4. The region extraction model creation support apparatus according to claim 1,

wherein the sharpening process is a process of applying a softmax function with temperature having a temperature parameter equal to or less than 1 to the final feature amount map or the probability distribution map.

5. The region extraction model creation support apparatus according to claim 1,

wherein the sharpening process is a process of applying a softargmax function to the final feature amount map or the probability distribution map.

6. The region extraction model creation support apparatus according to claim 1,

wherein the sharpening process is a process of applying a sigmoid function having a gain equal to or greater than 1 to the final feature amount map or the probability distribution map.

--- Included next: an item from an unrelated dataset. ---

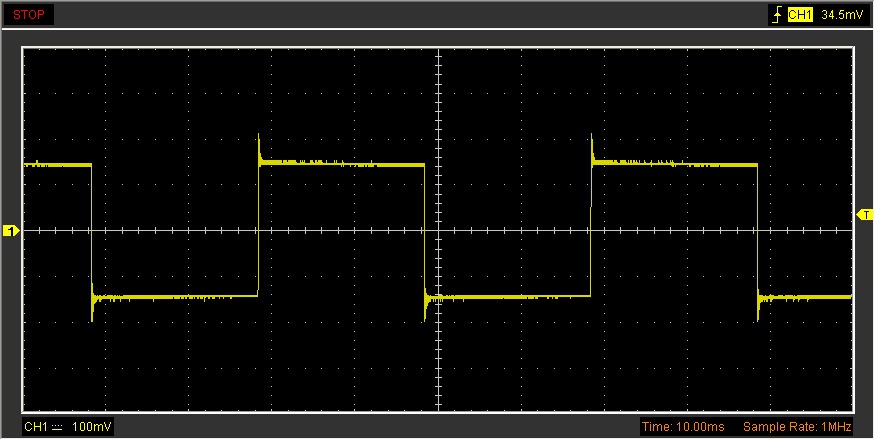
Task: Click the DC coupling symbol beside CH1
Action: point(57,427)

7. The region extraction model creation support apparatus according to claim 1,

wherein the boundary length loss is an average value of pixel values of a boundary image generated by detecting the boundary from the result of the sharpening process.

8. The region extraction model creation support apparatus according to claim 1,

wherein the processor is configured to:

receive designation of a region from which the boundary is to be detected in the result of the sharpening process.

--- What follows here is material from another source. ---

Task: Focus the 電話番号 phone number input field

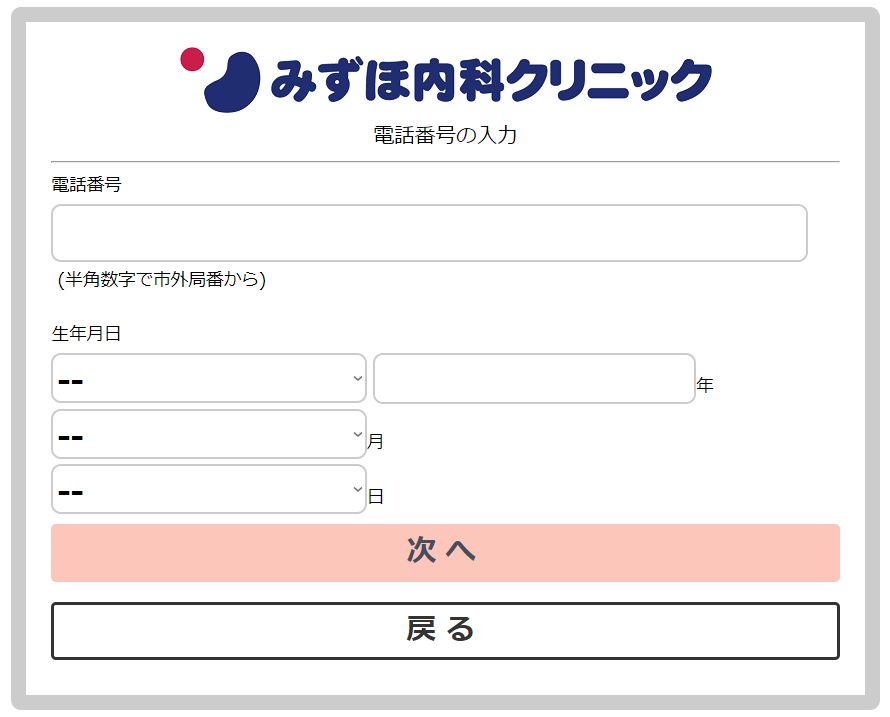Action: tap(429, 233)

9. The region extraction model creation support apparatus according to claim 1,

wherein the image is a medical image.

10. The region extraction model creation support apparatus according to claim 9,

wherein the classes include a lung lobe.

11. A method for operating a region extraction model creation support apparatus that supports creation of a region extraction model for extracting regions of a plurality of classes which are in a subject to be recognized in an image and whose boundaries are in contact with each other, the method comprising:

using, as training data, a learning input image and local annotation data generated by locally giving labels to the regions of the classes in the learning input image;

directing the region extraction model to output a final feature amount map having element values related to probabilities of being the regions of the classes;

performing a sharpening process on the final feature amount map or a probability distribution map that has been generated on the basis of the final feature amount map and that shows the probability for each class;

detecting the boundary on the basis of a result of the sharpening process; and

updating the region extraction model in a direction in which a boundary length loss corresponding to a length of the boundary is reduced.

12. A non-transitory computer-readable storage medium storing a program for operating a region extraction model creation support apparatus that supports creation of a region extraction model for extracting regions of a plurality of classes which are in a subject to be recognized in an image and whose boundaries are in contact with each other, the program causes a computer to execute a process comprising:

using, as training data, a learning input image and local annotation data generated by locally giving labels to the regions of the classes in the learning input image;

directing the region extraction model to output a final feature amount map having element values related to probabilities of being the regions of the classes;

performing a sharpening process on the final feature amount map or a probability distribution map that has been generated on the basis of the final feature amount map and that shows the probability for each class;

detecting the boundary on the basis of a result of the sharpening process; and

updating the region extraction model in a direction in which a boundary length loss corresponding to a length of the boundary is reduced.